ただ、声だけでは無く、映像も、音も、素晴らしい世界観を十二分に表現していて、あっという間に作品に引き込まれました。
まずきっかけになるのは面白い発想から生まれた世界観です。
監督の原体験を元にされているという事ですが、今はどんな場面なのか、次はどんな展開になるのかが読めないハラハラ感は作品に対する興味を強くしてくれました。
そしてその世界を支えるのが美しい映像です。
独特の世界観だけど、リアリティをしっかり感じられたり、演出も僕らが体験し得ない世界の魅力を巧みに伝えてくれました。
そして作品を支えたのは、素晴らしい声優さん、特に岡本信彦くんはさすがでした。
禁書の時にイメージ通りの悪役を演じたかと思えば、ヒーロー、三枚目など、幅広くその世界観を伝えられる声の力にあらためて惚れ惚れしました。
そしてお目当てだった藤井ゆきよさん。
映画始まってすぐに感じた初期ランカっぽさ(申し訳ないけど悪い意味で…)があって、身構えてしまったのは事実です。
しかし、作品が進むに連れ、演じるパテマの喜怒哀楽が多彩になってくる中で、どんどん魅力的になって行きました。
ランカっぽさ…に通じるのは声の端々から悲しさを感じたからかもしれません。
ランカも、そして今回のパテマも、大切な人を失っているという心の何処かに悲しさを抱えている女の子で、それを声質と重ね合わせて感じられた事で、より作品を深く体感出来た気がしています。

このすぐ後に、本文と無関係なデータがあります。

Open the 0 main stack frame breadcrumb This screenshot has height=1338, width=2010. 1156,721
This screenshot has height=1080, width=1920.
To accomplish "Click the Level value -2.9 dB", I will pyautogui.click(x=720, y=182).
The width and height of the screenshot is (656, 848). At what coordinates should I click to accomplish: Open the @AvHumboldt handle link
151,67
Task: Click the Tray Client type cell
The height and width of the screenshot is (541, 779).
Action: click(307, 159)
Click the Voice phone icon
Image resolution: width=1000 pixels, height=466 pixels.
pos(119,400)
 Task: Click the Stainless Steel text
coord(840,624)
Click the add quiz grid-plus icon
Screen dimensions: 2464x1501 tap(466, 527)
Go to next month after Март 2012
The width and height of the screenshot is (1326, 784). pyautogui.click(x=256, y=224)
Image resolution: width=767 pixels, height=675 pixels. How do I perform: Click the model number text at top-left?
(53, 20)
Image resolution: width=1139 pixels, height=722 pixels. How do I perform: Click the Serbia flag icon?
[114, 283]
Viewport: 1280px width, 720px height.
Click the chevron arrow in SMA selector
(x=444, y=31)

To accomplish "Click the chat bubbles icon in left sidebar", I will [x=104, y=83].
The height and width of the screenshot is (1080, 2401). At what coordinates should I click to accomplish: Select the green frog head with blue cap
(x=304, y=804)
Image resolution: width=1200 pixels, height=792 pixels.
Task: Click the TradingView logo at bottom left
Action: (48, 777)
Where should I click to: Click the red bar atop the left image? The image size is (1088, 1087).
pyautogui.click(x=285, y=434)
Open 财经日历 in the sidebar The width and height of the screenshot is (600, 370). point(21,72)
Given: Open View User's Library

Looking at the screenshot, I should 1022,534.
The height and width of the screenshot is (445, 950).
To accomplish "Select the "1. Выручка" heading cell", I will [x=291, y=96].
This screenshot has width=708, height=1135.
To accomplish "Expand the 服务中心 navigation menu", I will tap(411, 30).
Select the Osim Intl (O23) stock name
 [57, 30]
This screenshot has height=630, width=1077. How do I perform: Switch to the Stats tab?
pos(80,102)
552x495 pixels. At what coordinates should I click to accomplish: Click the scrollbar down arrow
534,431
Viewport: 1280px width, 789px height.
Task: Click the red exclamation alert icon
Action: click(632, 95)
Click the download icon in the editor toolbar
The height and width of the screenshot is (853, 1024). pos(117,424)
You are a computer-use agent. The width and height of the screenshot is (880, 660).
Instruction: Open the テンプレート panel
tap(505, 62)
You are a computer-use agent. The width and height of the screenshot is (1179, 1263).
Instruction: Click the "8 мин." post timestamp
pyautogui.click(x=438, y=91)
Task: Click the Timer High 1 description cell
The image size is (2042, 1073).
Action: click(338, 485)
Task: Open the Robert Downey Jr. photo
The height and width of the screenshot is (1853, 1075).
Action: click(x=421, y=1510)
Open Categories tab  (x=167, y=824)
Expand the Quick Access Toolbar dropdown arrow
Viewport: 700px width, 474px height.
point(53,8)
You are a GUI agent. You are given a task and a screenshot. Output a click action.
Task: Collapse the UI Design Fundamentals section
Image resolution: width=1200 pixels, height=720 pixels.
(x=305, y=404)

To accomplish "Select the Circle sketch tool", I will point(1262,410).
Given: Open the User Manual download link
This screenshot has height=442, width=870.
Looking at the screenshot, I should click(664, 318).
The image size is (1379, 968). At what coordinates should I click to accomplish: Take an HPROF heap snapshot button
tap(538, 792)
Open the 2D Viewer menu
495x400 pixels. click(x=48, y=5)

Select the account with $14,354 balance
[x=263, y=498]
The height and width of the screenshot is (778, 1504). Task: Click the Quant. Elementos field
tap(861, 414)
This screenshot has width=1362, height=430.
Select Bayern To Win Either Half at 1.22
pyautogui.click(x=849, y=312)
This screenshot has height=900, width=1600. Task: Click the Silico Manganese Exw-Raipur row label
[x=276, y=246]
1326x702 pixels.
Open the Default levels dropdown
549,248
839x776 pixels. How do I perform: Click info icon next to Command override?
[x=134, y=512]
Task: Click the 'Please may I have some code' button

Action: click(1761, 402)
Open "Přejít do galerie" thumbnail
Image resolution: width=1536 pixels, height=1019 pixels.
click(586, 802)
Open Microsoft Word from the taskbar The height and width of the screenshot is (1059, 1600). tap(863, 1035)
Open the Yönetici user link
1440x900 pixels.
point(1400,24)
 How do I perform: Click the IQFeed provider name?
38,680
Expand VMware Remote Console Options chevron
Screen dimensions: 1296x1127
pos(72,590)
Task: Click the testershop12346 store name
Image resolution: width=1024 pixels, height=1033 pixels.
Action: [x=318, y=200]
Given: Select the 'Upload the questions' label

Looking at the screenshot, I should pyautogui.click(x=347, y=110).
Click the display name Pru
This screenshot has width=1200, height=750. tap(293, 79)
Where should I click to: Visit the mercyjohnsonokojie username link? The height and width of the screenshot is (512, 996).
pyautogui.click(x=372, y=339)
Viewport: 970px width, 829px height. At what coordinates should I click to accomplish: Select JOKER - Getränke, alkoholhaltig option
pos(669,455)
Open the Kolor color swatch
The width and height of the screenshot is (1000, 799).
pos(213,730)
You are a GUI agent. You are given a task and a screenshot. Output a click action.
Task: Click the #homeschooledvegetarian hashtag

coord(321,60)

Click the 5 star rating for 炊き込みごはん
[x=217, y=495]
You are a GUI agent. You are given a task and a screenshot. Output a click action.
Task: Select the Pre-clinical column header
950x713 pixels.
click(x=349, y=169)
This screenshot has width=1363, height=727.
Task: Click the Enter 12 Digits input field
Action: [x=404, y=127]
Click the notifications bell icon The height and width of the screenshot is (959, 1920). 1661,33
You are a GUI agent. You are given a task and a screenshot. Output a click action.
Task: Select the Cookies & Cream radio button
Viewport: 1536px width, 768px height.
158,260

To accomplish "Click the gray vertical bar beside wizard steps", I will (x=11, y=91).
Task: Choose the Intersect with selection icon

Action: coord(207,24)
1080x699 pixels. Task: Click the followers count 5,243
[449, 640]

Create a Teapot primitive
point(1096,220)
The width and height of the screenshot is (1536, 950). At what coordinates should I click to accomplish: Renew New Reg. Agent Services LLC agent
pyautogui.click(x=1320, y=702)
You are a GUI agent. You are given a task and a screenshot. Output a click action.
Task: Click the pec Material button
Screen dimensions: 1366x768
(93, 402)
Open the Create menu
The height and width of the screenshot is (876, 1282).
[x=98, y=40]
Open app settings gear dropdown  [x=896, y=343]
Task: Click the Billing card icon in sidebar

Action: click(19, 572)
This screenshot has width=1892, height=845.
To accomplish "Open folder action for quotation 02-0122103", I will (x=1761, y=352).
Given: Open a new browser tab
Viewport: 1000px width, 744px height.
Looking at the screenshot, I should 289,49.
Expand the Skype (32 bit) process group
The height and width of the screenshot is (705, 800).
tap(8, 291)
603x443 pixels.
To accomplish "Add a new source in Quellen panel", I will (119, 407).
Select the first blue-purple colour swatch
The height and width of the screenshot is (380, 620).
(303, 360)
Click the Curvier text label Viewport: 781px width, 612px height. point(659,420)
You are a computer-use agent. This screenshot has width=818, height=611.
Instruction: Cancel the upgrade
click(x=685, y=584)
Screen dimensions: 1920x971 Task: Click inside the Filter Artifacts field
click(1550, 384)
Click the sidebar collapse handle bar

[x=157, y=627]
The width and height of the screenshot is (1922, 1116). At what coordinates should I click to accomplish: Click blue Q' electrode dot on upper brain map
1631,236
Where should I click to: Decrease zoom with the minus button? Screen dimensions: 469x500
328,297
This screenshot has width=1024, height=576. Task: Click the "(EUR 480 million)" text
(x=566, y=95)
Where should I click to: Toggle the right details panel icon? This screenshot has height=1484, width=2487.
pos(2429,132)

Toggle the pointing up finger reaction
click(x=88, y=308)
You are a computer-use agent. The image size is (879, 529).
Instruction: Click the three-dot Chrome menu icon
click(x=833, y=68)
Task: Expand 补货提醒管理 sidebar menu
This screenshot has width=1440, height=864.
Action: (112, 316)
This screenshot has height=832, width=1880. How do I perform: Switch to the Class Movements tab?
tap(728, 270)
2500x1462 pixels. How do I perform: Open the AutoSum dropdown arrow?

つくづく声ってその時のその人の気持ちを伝えてくれると感じました。
作品を観ながら、岡本くんの自然だけど感情豊かな演技に藤井さんもどんどん刺激されて、まさに作品の中のパテマとエイジのような関係が生まれているのを作品を通じて感じ、最後はキャラクターと共に大きな感動を迎えました。
さかさまのパテマは決して世間で大きな注目を集めたような作品では無いかもしれません。
ただ、作品を通して様々な人の体験や感動を感じられる素晴らしい作品でした。
日本のアニメは、それをつくっている方々は世界一だと、あらためて感じています。
まだご覧になっていない方は、ぜひ作品に触れて頂きたいと思います。
(´-`).。oO(ちなみに作品を通して何回も驚きがあって、人を楽しませるっていう映画の一番大切なところをしっかり押さえてくれていたと思います。